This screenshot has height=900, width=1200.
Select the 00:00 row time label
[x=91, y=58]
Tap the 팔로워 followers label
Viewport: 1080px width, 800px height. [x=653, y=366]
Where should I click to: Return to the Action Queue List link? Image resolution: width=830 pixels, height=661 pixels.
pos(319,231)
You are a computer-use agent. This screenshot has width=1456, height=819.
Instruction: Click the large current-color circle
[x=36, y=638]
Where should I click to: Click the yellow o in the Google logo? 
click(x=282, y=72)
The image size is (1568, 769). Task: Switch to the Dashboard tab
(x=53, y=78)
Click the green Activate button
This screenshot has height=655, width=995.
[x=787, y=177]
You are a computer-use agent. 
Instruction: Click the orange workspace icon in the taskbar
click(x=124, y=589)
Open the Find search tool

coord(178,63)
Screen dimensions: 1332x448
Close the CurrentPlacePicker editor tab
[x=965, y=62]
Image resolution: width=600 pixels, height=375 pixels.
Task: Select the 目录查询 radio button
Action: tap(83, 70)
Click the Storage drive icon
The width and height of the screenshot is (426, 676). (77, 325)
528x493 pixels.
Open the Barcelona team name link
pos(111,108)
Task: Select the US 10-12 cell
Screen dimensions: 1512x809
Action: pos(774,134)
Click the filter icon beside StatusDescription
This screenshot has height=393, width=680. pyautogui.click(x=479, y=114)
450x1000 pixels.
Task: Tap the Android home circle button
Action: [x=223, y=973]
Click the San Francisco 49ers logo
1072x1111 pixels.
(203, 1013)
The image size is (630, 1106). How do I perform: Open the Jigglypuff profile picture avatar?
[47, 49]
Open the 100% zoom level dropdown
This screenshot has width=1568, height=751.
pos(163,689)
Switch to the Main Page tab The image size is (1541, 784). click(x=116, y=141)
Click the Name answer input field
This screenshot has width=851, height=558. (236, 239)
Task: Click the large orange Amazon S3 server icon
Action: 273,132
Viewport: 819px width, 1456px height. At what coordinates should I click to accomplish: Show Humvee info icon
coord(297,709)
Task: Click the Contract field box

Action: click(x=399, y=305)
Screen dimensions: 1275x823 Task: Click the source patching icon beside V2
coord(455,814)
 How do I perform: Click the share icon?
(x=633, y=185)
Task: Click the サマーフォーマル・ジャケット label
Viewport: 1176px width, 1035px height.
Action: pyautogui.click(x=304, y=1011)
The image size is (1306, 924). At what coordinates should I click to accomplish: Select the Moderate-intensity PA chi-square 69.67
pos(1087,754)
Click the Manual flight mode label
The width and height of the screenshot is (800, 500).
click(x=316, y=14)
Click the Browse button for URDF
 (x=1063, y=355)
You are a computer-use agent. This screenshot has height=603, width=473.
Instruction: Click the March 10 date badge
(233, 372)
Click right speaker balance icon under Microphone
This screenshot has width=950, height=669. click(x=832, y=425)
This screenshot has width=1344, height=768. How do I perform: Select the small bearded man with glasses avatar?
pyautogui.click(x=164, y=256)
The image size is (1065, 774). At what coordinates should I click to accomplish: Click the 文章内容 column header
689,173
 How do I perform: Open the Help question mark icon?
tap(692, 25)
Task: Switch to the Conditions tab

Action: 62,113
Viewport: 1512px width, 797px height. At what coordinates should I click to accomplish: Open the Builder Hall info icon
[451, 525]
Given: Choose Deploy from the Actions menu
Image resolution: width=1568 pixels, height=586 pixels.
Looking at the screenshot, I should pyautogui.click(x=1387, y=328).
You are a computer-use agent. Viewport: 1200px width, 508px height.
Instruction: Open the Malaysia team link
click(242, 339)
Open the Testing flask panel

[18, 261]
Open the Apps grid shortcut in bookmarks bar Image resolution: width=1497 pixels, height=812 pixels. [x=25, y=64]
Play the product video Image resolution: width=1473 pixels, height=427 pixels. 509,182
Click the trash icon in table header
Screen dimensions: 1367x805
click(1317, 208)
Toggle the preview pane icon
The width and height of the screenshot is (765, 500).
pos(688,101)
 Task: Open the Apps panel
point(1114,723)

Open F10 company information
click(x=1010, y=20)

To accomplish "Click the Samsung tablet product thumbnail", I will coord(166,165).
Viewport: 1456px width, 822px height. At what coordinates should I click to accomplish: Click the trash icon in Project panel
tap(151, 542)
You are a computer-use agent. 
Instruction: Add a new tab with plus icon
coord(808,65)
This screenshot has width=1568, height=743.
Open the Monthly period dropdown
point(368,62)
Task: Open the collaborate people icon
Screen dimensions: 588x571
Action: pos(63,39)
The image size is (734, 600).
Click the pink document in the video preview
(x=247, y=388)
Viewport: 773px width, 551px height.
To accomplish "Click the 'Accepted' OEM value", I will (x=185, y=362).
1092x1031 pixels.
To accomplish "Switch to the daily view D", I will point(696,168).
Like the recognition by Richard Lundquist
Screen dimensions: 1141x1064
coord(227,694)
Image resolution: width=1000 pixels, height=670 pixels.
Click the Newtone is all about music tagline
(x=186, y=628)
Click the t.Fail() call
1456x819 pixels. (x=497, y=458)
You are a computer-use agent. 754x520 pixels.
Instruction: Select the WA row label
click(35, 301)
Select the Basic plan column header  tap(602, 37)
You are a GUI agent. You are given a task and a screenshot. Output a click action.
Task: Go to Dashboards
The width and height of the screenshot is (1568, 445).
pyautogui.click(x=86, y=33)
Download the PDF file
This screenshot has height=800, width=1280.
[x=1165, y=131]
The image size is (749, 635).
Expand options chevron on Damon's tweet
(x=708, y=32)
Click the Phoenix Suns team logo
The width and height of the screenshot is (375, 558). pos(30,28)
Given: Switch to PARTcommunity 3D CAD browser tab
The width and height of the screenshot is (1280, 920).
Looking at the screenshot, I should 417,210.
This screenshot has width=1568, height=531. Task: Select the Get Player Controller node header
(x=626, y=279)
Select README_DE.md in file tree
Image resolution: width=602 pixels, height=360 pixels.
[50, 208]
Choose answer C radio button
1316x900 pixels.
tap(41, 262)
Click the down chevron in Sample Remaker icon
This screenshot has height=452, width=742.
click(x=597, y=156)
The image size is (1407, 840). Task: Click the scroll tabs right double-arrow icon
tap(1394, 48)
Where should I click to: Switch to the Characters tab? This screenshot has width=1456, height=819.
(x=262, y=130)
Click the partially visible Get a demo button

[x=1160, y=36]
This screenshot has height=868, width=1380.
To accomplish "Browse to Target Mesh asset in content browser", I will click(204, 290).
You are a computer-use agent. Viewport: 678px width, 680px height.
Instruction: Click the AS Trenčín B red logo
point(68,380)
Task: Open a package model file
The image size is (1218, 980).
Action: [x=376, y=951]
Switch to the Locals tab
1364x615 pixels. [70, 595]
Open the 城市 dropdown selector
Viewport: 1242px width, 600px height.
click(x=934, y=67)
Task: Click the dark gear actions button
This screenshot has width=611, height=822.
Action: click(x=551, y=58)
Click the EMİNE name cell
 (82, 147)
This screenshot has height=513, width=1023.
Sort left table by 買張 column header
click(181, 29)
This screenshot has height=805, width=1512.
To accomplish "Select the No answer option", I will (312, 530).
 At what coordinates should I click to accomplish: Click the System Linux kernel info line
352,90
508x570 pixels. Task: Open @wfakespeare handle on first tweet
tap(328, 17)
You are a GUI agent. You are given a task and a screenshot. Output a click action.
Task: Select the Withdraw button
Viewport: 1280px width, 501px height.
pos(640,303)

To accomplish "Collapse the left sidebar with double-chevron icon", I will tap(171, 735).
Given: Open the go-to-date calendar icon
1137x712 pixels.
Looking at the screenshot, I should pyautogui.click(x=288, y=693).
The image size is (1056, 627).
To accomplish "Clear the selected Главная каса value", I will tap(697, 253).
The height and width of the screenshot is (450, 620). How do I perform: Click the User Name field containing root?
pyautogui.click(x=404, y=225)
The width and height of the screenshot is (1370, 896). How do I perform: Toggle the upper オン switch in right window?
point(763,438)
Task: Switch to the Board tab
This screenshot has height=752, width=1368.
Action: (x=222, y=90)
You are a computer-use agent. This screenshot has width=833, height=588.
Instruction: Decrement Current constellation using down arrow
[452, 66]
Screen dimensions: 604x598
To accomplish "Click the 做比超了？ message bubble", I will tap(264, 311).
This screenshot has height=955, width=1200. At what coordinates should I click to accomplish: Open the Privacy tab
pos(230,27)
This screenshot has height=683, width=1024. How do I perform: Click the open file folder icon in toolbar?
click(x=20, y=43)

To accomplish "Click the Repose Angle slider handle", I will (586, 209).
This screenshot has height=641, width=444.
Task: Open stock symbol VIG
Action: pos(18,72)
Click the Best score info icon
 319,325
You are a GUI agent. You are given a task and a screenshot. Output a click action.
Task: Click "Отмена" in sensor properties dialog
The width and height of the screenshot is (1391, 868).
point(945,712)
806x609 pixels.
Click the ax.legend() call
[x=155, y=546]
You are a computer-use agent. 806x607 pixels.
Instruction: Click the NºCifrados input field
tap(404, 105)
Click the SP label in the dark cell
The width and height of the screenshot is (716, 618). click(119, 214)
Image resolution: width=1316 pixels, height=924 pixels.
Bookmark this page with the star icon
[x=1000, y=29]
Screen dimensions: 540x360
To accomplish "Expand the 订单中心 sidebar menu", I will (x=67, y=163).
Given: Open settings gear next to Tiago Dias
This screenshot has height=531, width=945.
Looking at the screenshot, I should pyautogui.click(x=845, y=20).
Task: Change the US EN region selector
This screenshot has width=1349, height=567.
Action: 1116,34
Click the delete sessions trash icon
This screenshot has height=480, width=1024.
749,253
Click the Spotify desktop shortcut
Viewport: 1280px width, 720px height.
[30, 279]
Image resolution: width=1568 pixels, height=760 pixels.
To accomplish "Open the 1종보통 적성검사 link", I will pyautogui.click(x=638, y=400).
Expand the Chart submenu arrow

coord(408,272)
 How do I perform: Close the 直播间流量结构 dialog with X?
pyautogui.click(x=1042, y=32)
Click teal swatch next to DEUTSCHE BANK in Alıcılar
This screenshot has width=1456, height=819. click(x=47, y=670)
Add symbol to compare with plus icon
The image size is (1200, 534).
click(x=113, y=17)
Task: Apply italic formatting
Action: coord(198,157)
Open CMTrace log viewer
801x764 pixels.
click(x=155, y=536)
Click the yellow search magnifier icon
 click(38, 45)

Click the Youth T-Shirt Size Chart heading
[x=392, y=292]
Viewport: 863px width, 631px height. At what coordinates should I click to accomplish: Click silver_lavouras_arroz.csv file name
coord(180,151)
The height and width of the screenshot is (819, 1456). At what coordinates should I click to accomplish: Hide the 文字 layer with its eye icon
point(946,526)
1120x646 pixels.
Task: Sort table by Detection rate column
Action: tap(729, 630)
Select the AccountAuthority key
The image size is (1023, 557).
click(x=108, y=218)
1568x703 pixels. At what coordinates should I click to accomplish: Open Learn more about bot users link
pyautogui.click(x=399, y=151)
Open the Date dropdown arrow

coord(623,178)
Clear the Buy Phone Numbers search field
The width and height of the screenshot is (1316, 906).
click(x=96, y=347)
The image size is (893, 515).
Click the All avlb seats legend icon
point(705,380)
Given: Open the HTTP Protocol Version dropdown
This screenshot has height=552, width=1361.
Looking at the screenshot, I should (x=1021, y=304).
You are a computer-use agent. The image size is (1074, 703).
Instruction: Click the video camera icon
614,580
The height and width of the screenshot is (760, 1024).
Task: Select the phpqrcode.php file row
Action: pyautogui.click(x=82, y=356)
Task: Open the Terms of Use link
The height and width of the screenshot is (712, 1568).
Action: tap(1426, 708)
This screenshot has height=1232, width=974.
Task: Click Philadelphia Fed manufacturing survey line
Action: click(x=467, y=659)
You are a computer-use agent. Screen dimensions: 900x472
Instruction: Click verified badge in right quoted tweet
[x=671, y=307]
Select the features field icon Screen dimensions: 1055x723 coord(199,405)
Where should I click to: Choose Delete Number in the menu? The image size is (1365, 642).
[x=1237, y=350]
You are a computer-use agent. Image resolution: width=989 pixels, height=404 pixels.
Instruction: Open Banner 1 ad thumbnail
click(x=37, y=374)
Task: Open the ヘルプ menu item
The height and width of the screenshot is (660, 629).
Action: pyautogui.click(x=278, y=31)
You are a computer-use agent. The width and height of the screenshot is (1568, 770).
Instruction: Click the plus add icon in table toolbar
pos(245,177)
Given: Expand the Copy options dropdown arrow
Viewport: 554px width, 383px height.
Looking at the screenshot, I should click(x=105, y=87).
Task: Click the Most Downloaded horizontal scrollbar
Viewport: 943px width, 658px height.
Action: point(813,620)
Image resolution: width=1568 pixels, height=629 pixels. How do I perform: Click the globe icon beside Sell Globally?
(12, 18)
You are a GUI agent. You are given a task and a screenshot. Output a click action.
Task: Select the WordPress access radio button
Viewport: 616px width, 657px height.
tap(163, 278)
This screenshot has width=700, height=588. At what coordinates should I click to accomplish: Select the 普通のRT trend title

--------------------

Retype every line from the one containing "Click the green Activate button" down through the one containing "Action: pos(774,134)", including both of those lines, exactly as they stand.

Response to this exercise:
Click the green Activate button
This screenshot has height=655, width=995.
[x=787, y=177]
You are a computer-use agent. 
Instruction: Click the orange workspace icon in the taskbar
click(x=124, y=589)
Open the Find search tool

coord(178,63)
Screen dimensions: 1332x448
Close the CurrentPlacePicker editor tab
[x=965, y=62]
Image resolution: width=600 pixels, height=375 pixels.
Task: Select the 目录查询 radio button
Action: tap(83, 70)
Click the Storage drive icon
The width and height of the screenshot is (426, 676). (77, 325)
528x493 pixels.
Open the Barcelona team name link
pos(111,108)
Task: Select the US 10-12 cell
Screen dimensions: 1512x809
Action: pos(774,134)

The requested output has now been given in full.